HOW TO COMPLETE THIS TASK.
Check each statement against the page extract on New York below: answer yes or no, and quote the extract's deciding words. 1. New York borders three New England states. 2. Rhode Island shares a land border with New York. 3. The United Nations compound lies on Manhattan's Hudson River.

PAGE EXTRACT.
Segment Open
New York is a state in the northeastern United States. It is sometimes called New York State when there is need to distinguish it from New York City. Because of the preponderance of the population concentrated in the southern portion around New York City, the state is often regionalized into Upstate and Downstate. New York is also the home of Ellis Island, where many immigrants to the United States in the early twentieth century first arrived.
New York State Geography
New York's borders touch (clockwise from the northwest) two Great Lakes (Erie and Ontario, which are connected by the Niagara River); one former Great Lake (Lake Champlain); the provinces of Ontario and Quebec in Canada; three New England states (Vermont, Massachusetts, and Connecticut); the Atlantic Ocean, and two Mid-Atlantic states (New Jersey and Pennsylvania). In addition, Rhode Island shares a water border with New York.
New York is also the site of the only extra-territorial enclave within the boundaries of the U.S., the United Nations compound on Manhattan's East River.
Segment Closed
EXTRACTED MATERIAL.
Segment Open
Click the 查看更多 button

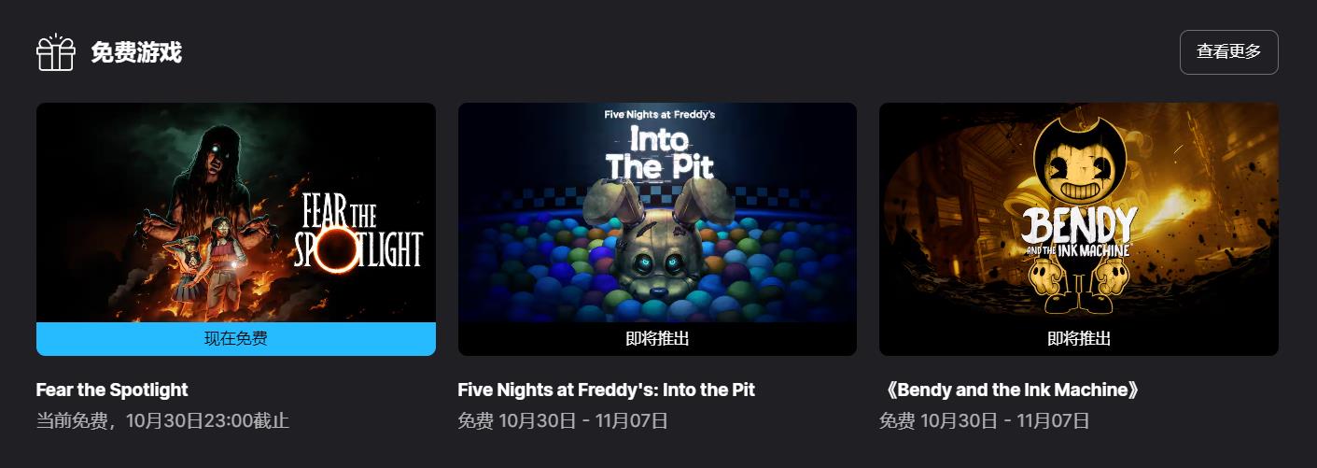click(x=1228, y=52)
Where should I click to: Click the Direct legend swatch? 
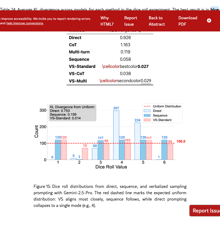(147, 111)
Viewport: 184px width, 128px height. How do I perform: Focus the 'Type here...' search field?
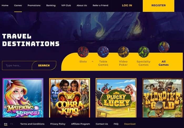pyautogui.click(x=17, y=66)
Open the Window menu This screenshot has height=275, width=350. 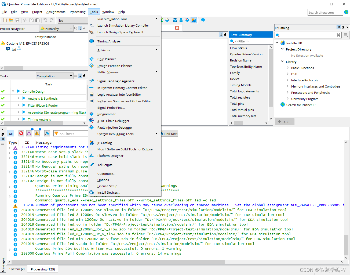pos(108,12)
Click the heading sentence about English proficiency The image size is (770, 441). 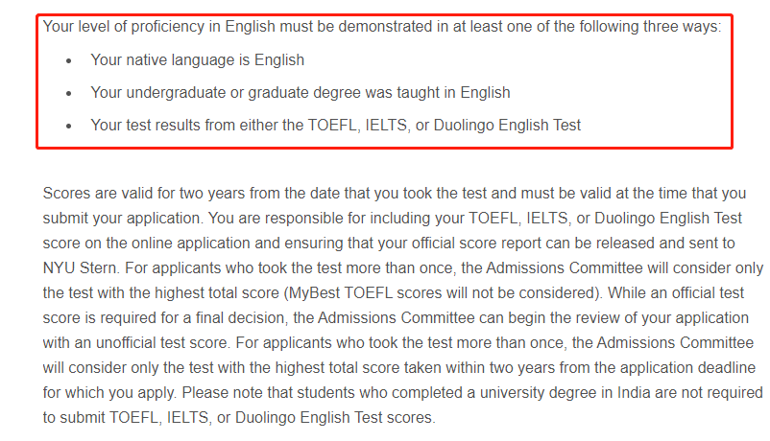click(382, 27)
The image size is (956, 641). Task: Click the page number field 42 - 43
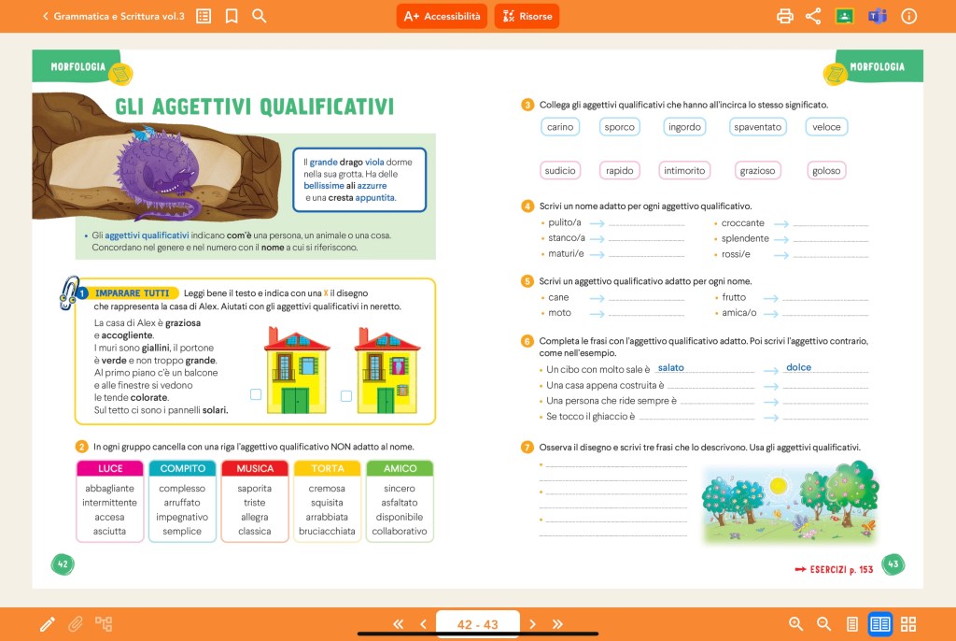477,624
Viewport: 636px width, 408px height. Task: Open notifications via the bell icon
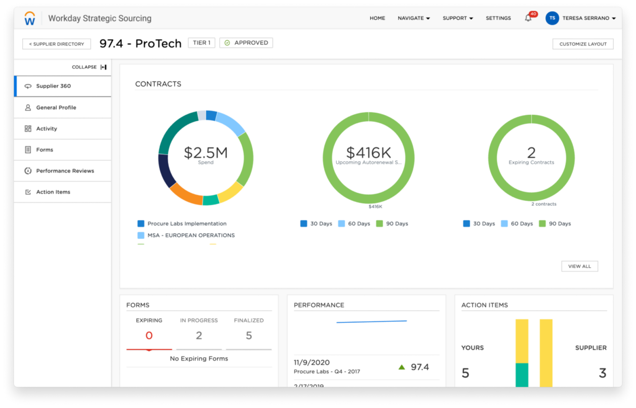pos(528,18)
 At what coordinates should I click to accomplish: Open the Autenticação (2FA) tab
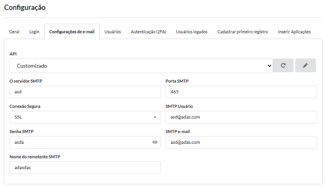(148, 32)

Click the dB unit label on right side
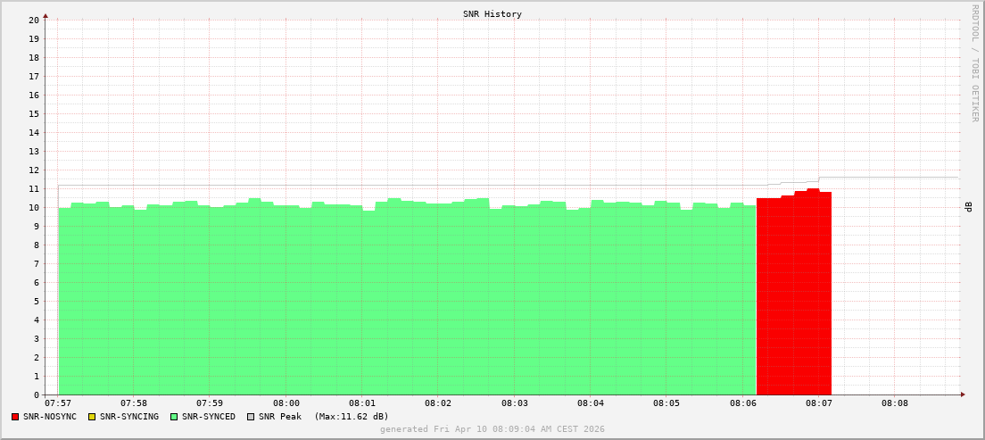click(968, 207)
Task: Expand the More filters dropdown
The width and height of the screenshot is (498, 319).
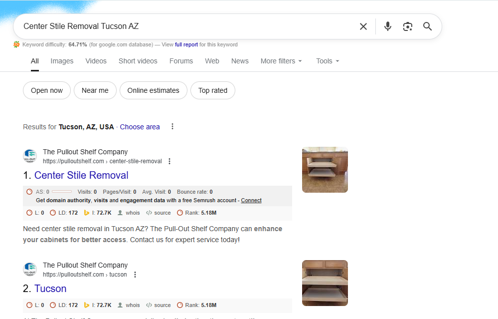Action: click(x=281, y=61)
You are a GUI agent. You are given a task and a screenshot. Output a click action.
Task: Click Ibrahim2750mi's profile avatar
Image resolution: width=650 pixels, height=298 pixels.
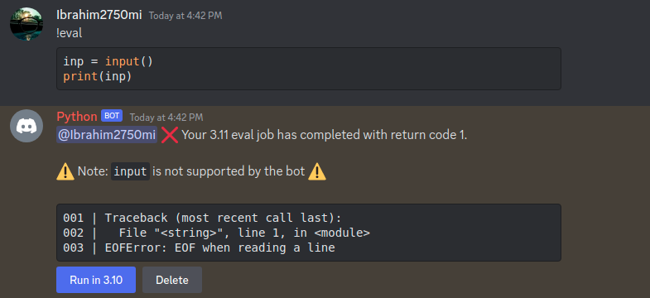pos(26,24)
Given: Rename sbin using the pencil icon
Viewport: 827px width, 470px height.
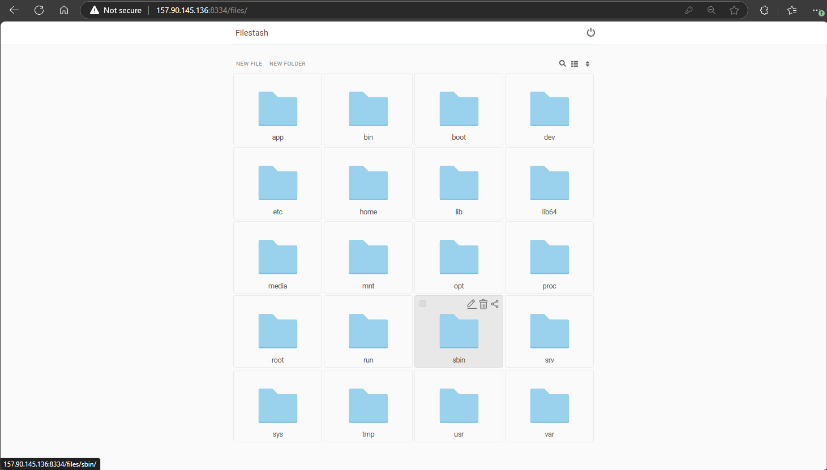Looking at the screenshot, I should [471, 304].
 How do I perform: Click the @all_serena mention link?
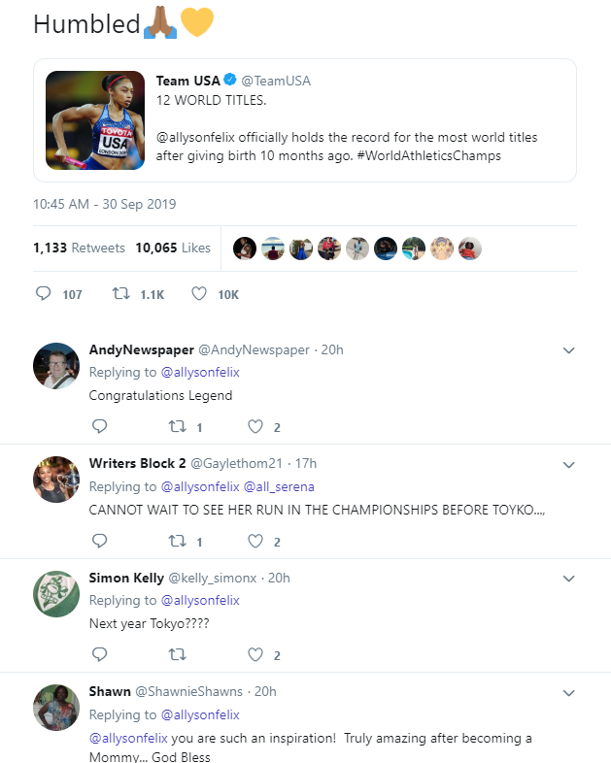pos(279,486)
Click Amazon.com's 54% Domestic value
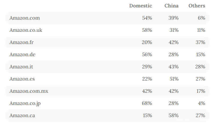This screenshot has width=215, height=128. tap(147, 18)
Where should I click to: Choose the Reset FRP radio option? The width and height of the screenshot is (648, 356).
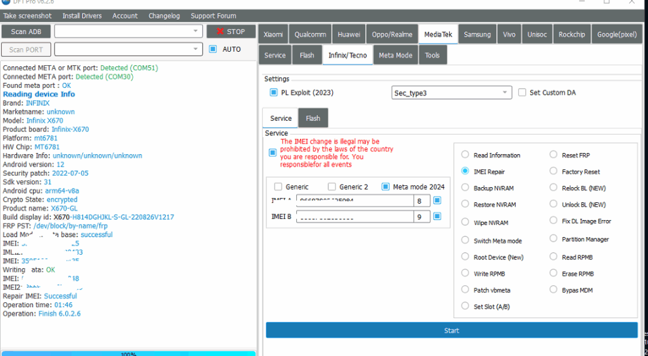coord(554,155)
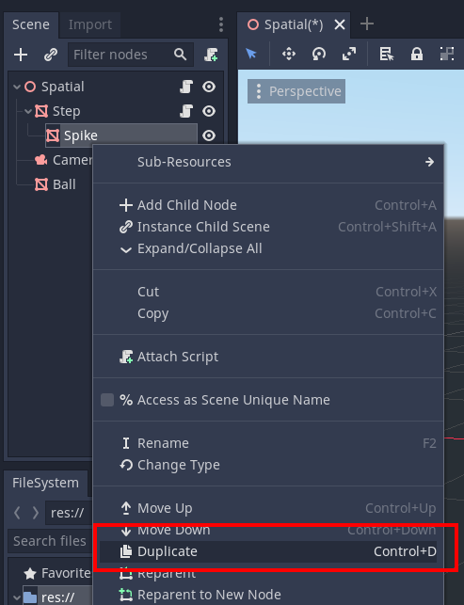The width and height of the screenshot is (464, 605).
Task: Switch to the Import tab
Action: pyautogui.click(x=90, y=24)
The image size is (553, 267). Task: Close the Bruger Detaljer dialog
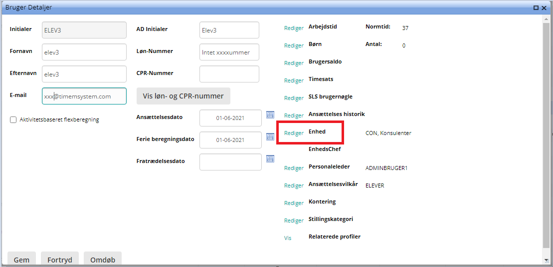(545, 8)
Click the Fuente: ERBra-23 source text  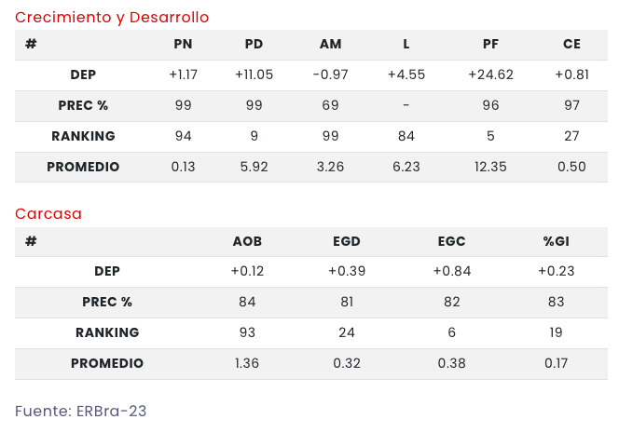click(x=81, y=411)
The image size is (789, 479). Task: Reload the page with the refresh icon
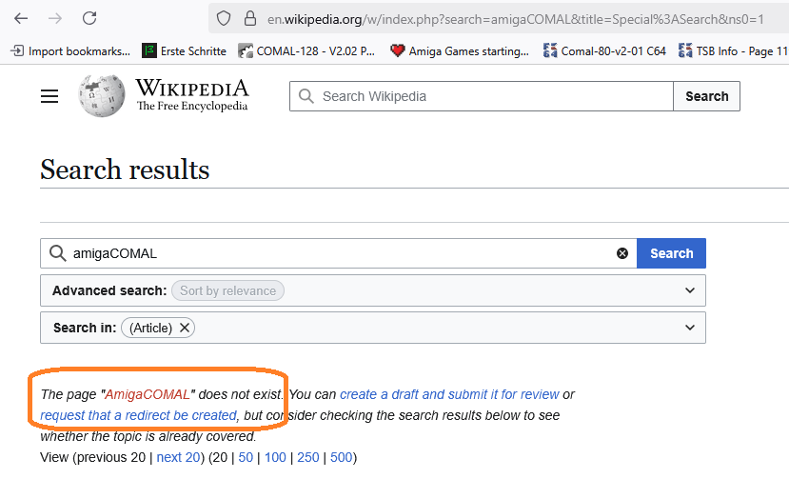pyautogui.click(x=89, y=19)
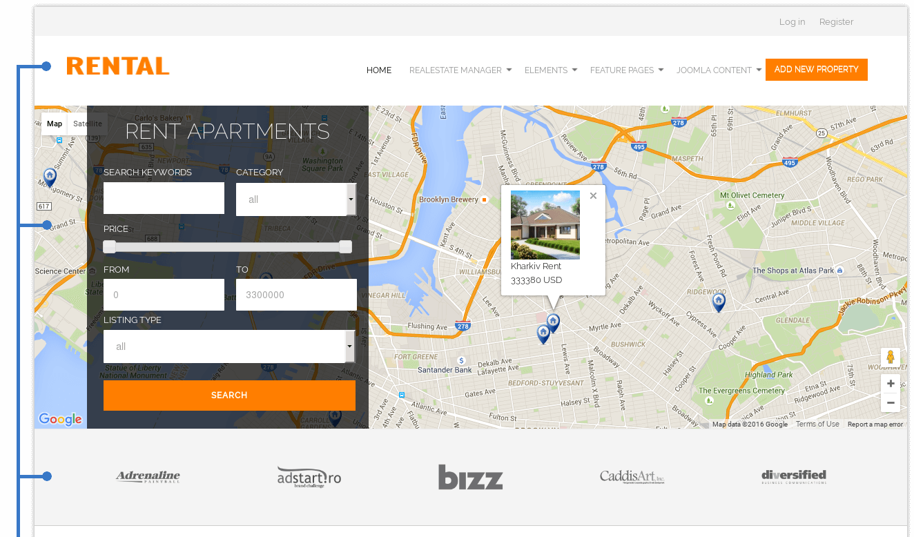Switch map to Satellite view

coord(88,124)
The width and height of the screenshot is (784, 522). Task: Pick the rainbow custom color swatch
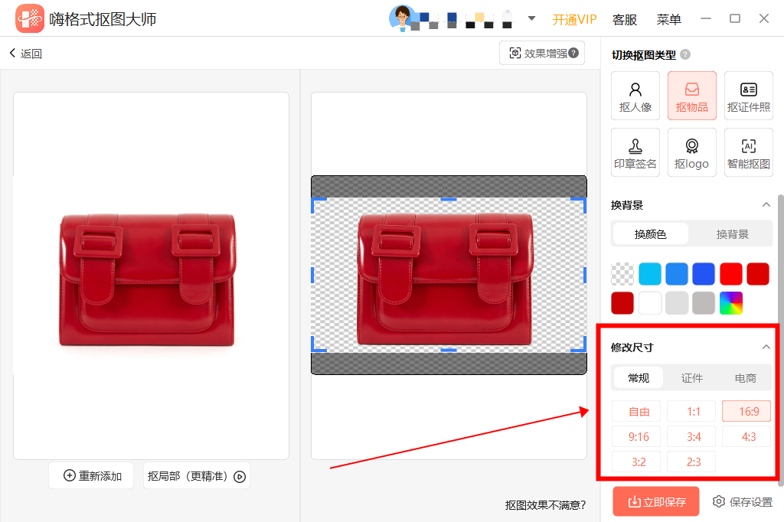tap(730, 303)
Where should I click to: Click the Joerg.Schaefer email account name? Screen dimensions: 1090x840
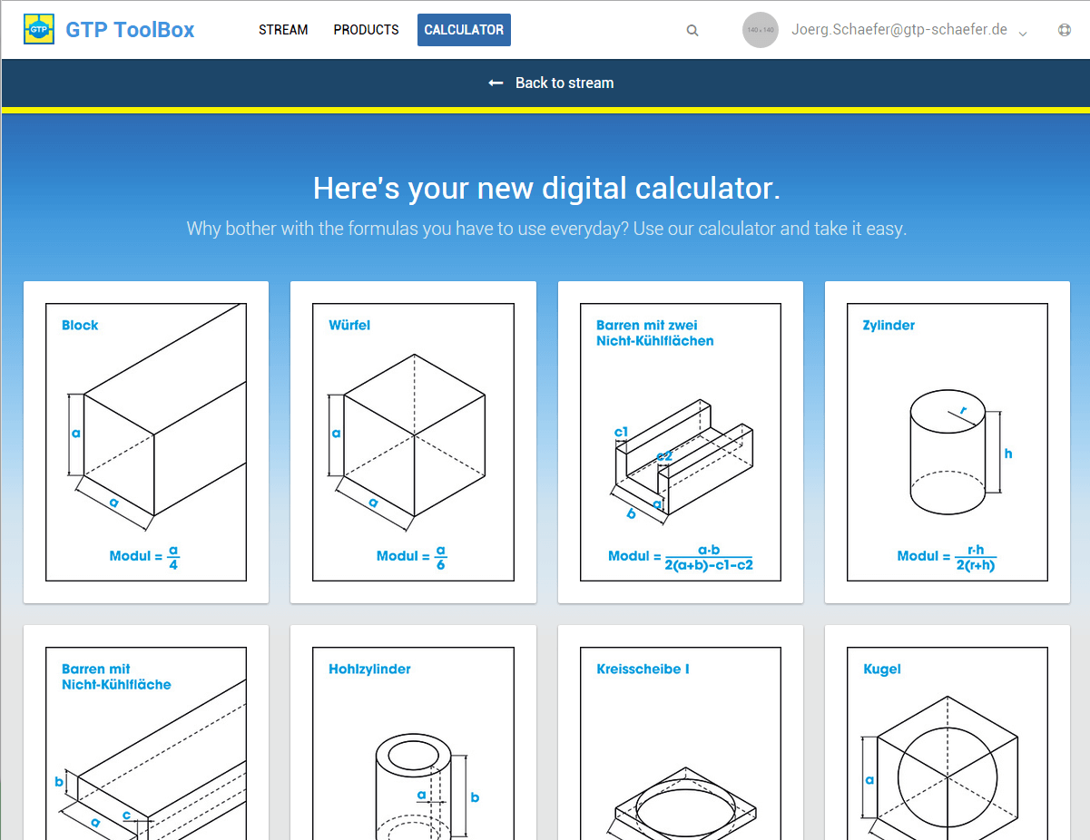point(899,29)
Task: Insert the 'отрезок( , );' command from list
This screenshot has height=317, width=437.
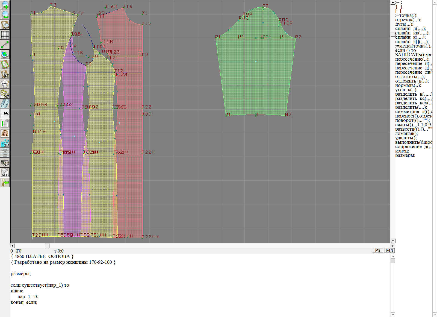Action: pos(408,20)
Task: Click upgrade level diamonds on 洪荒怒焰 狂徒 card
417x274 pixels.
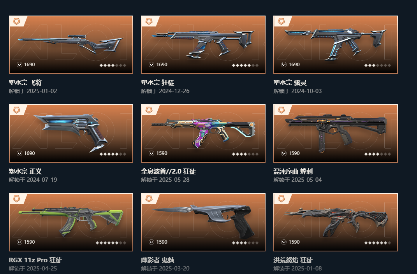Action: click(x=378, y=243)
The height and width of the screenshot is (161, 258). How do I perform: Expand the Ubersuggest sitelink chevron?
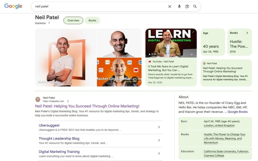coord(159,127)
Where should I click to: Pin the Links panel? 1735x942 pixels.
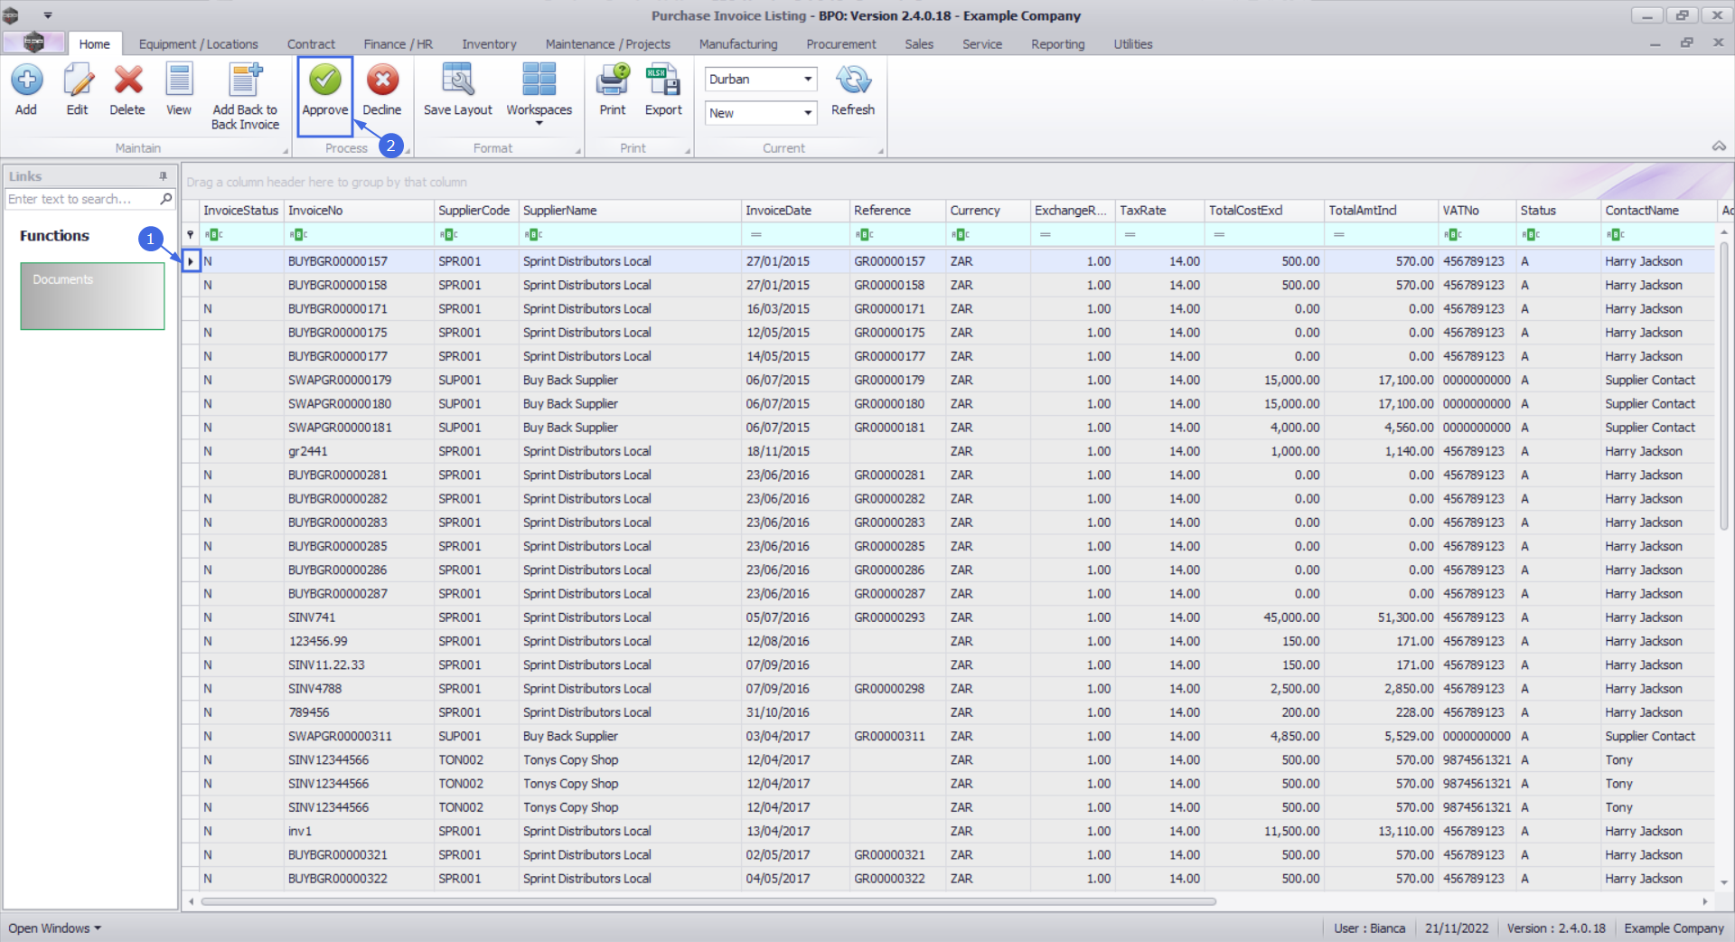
Segment Closed
THE COMPLETED TASK.
1. Yes: "three New England states (Vermont, Massachusetts, and Connecticut)"
2. No: "Rhode Island shares a water border with New York."
3. No: "the United Nations compound on Manhattan's East River"